Why anti-depressants are not explicit content
Radio edits are nothing new. Often, they’re completely justified and spare unsuspecting ears from profanity and explicit content. There are some things that just aren’t suitable for the radio. But, anti-depressants aren’t one of them.
A few weeks ago, I was driving with Radio One on. They played a Mallory Knox song, which I had already discovered on Spotify. It originally appeared on the streaming service as “Citalopram” and the final line of the chorus went “My citalopram will pull me through”. I soon noticed the title of the song changed to “Better Off Without You (Citalopram)”. Alright, fair enough. But, then citalopram was dropped entirely from the title. This was a sign of things to come.
As I drove along, the chorus hit and I was astounded to hear that the final line of the chorus had been changed completely to something along the lines of “It’s the price I pay to pull me through”. I was utterly shocked – not only that the radio thought citalopram was inappropriate content, but that the band agreed to change it in the first place. It’s one thing changing the title of the song, but recording a new chorus purely for the radio which completely removes the meaning of it disappointed me so much.
I’m a Mallory Knox fan. I’ve been to see them live and would classify them as one of my favourite UK bands. When I first heard “Citalopram”, I admired their bravery to tackle a subject like depression head on. But, the way the song has transformed has diluted the meaning and admittedly, changed my opinion somewhat. So, like any upset millennial, I tweeted my thoughts…
My first tweet on the matter was liked by the band. I wondered whether this meant that they agreed with me, but thought it was a little bizarre considering the tone of my tweet. I’ll admit it was snarky, but I was annoyed. We’re constantly aware of the stigma surrounding mental health and this just proved it for me. The fact that somebody, or most likely a team of people, deemed anti-depressants unfit to be mentioned on the radio is so insulting.

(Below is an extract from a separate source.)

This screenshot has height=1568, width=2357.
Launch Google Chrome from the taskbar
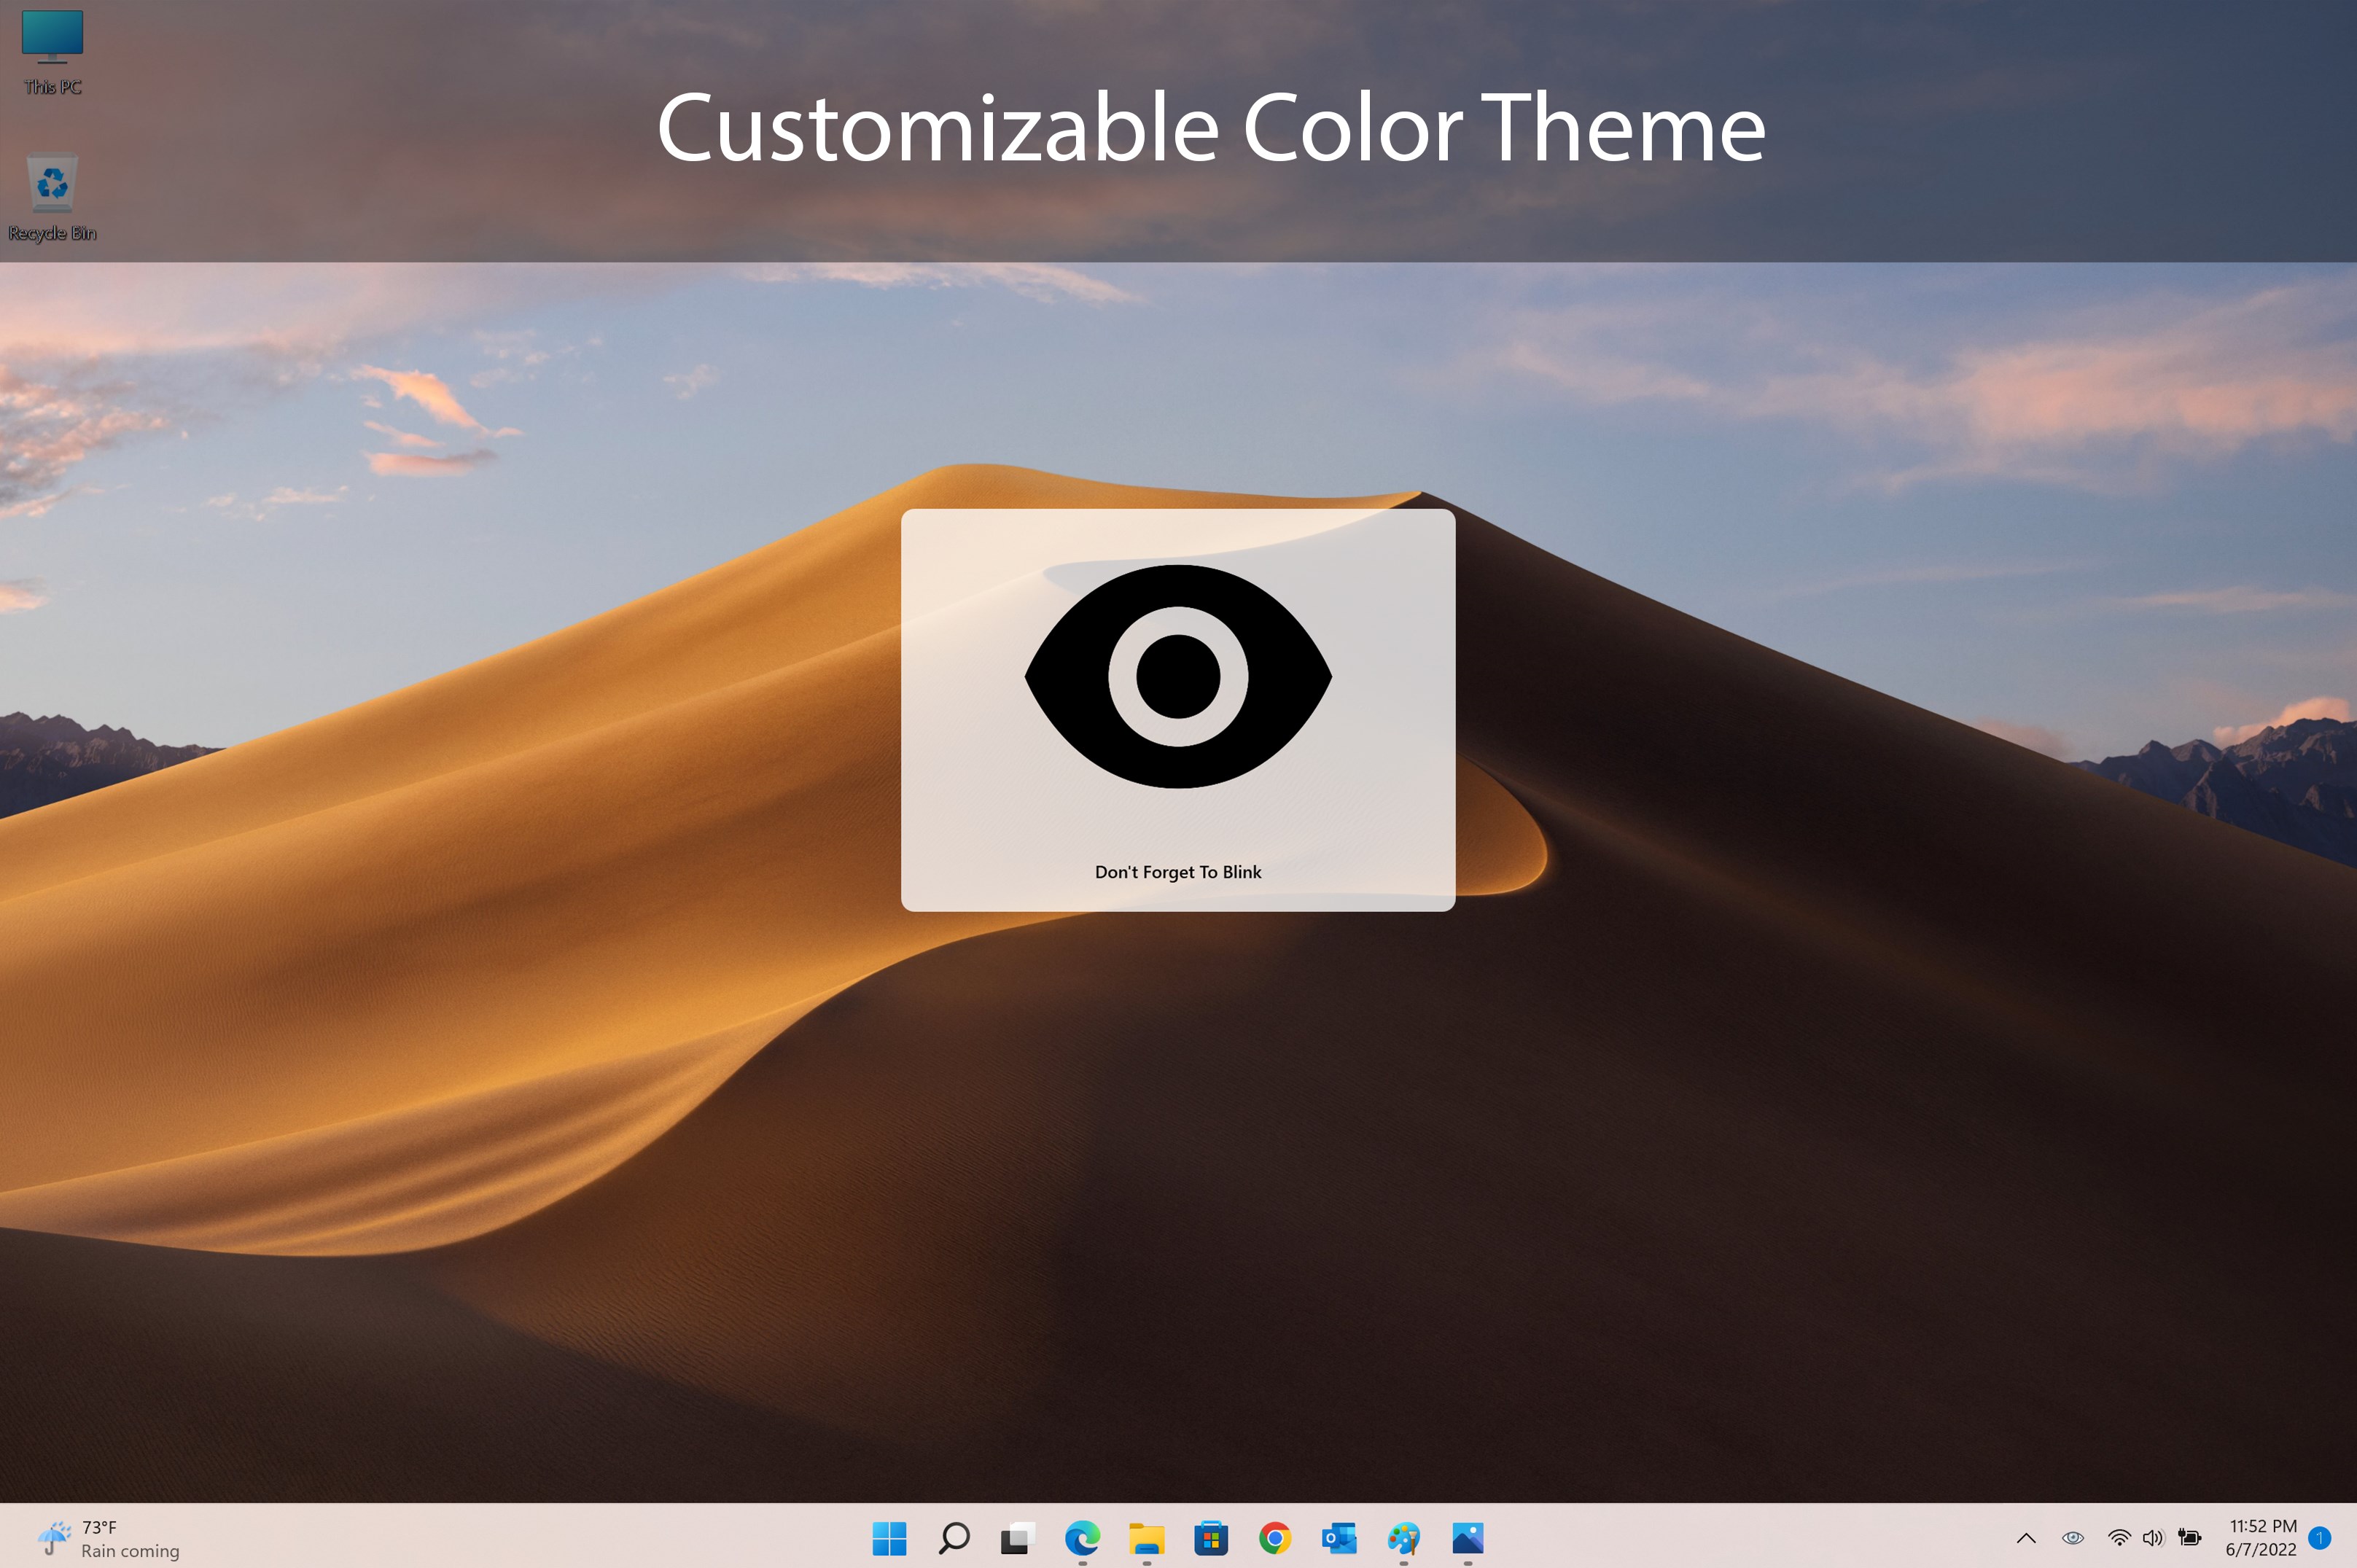[x=1275, y=1538]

I next broached the issue during a #TalkMH chat in which we were discussing music. I didn’t tag the band, but to my surprise, it was liked by the lead singer (Mikey) and I got a direct response from the bassist, Sam:
While I sympathise with the band that this is the way the industry works, I wish they had stood their ground. It’s all very well saying they didn’t like the decision, but the fact is, they didn’t do anything about it. I’ve been trawling the internet for a mention of this and can’t seem to find anybody addressing why they felt citalopram had to be dropped from the radio edit.
There is nothing shameful about anti-depressants. Citalopram is not a dirty word; it is not a recreational drug; it is not illegal. Citalopram saves lives. I’ll bet a lot of Radio One listeners wouldn’t even know what citalopram was if they heard it mentioned in a song. But, they should. It is more important than ever to raise awareness about mental illness and what treatment is available. It’s often said that nobody should suffer in silence, but what hope is there when medication is considered inappropriate for the public to hear?

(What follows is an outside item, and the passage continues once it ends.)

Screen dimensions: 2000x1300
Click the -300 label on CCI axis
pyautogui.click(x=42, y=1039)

Clearly we still have a way to go when it comes to battling the stigma surrounding mental illness. We need to realise that just like everyone has physical health, everyone has mental health too. While some may never suffer from poor mental health, it’s likely that the majority of us will struggle at some point. Let’s face it, life can be difficult. We never know what it’s going to throw at us and how our minds will react. Sometimes we need a helping hand and this should never be seen as a sign of weakness.
So, let’s sing about it and not let others dictate who should hear it. Let’s write about it and not let our words be changed. Let’s speak about it and not let our voices be silenced. Mental health is important. Anti-depressants are important. You are important.